Мухобойка, соль и лошадь-качалка
Шрифт:
– Да-да! Действительно. Это и правда, очень просто. – Закивал головой Аполлинарий. – Пока я учился, мне нелегко давались портреты. Хотя педагоги и сокурсники всегда искренне восхищались тем, как точно я улавливаю внутреннюю суть человека. Ни одной своей ученической работы я не принес домой, все раздаривал моделям, друзьям. Так мне было легче. К моей причуде привыкли, перестали удивляться, приняли как данность. Годы учебы прошли! Я встал на ноги, стал известен. Могу ли я назвать себя счастливым человеком, оглядываясь назад? Пожалуй, что могу. Если бы не одно «но».
– Видимо, мы подошли к самому важному?
– Подошли. – Вздохнул художник.
– Что же
– Это случилось несколько лет назад. Нарисованный Человек вернулся…. Я начал чувствовать его присутствие в этом доме.
– Может быть это ваше воображение?
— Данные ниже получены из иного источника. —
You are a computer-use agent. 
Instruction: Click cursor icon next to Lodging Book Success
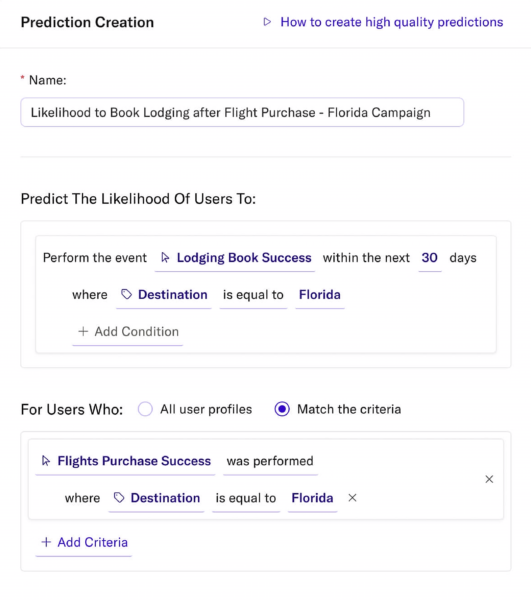165,258
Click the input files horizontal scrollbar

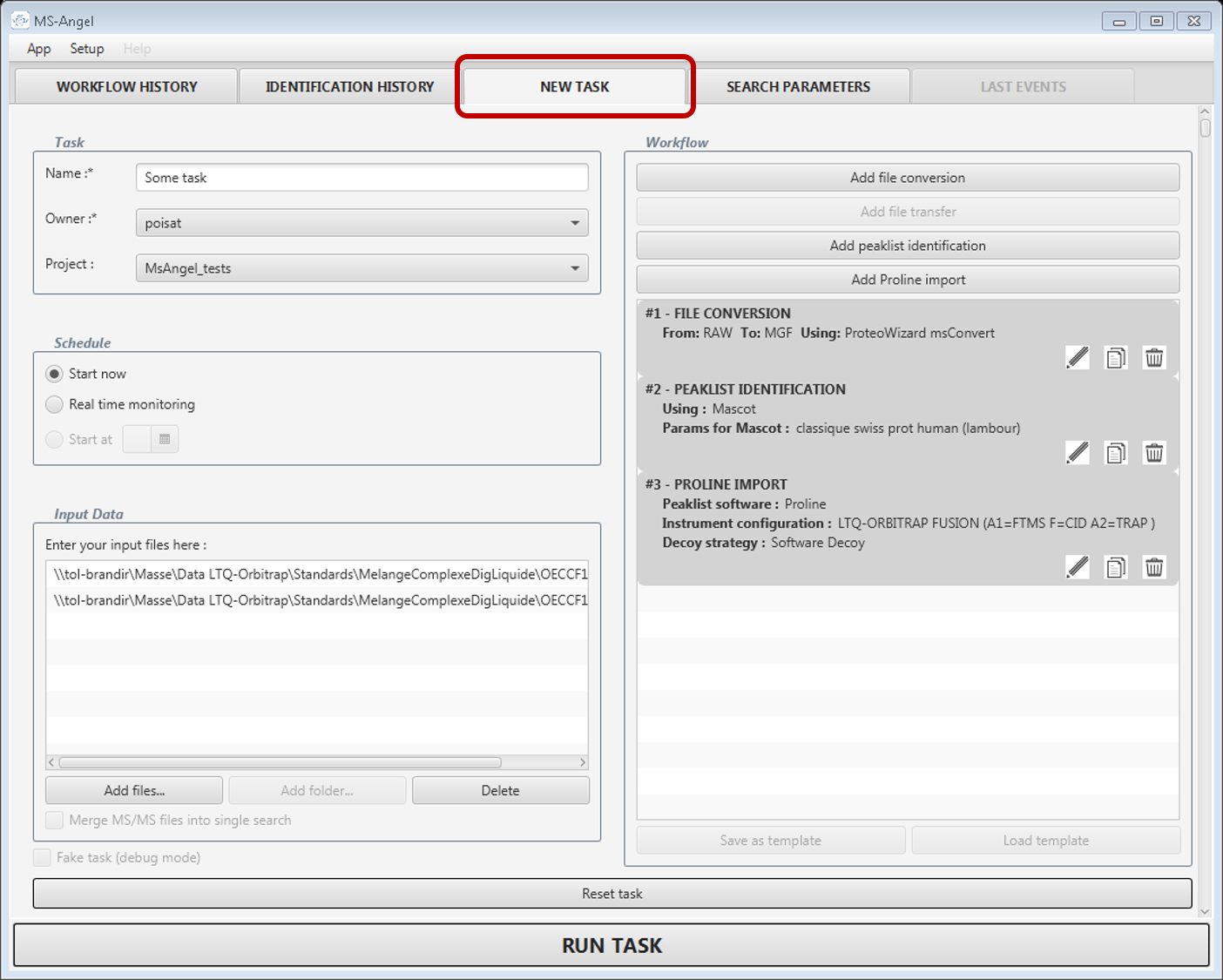click(280, 762)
Одаренным людям свойственна некоторая….
– Может быть и воображение. – Надтреснутым голосом перебил Даниила художник. – Но тогда объясните мне, вы – трезвомыслящий человек, как мог я силой своего воображения испортить тормоз в собственном автомобиле?
– Когда это случилось?
– Первый раз четыре года назад.
– Был и второй раз?
– Несчастный случай на дороге? Да, совсем недавно, в начале весны.
– Расскажите подробнее.
– Четыре года назад я почувствовал прилив новых сил. Мне показалось, что теперь, когда я достиг определенных высот и мастерства, я могу попробовать сделать что-то новое, абсолютно новое – такое, чего от меня не ждут! Я вдруг решил, что смогу создать несколько портретов. Но не просто банальных портретов, а вписать лица людей во времена года. Побаловаться с эдаким сюрреалистическим символизмом, передать суть человека не только через черты его лица и выражение глаз, но и через палитру, через состояние природы на дальнем плане!
– Интересная концепция.
– Еще бы! – вдохновлено воскликнул Аполлинарий. – Написать женщину – бурю, или мужчину – скалу…. Мне тогда казалось, что у меня это могло бы получиться. Но я переоценил свои силы. Как только я начал работу над первым портретом, в доме начали происходить странные вещи….
– Кто был вашей моделью?
– Рина. – Упавшим голосом ответил художник. – Мне она представлялась женщиной – яблоней. Весенней цветущей яблоней с тонким, но очень крепким стволом. Рина сочетает в себе нежность первых цветов и выносливость плодоносящего дерева, нарочитую, даже вычурную красоту и будничность пирога с яблоками. Кроме того, сами понимаете…. Яблоня!
– Первородный грех?
– Именно. – Улыбнулся Аполлинарий. – Тогда я был безумно влюблен в нее. Все в ней вызывало у меня восхищение! И голос, и простота общения и то, с каким восторгом она глядела на меня, признавая мое беспрекословное превосходство над ней.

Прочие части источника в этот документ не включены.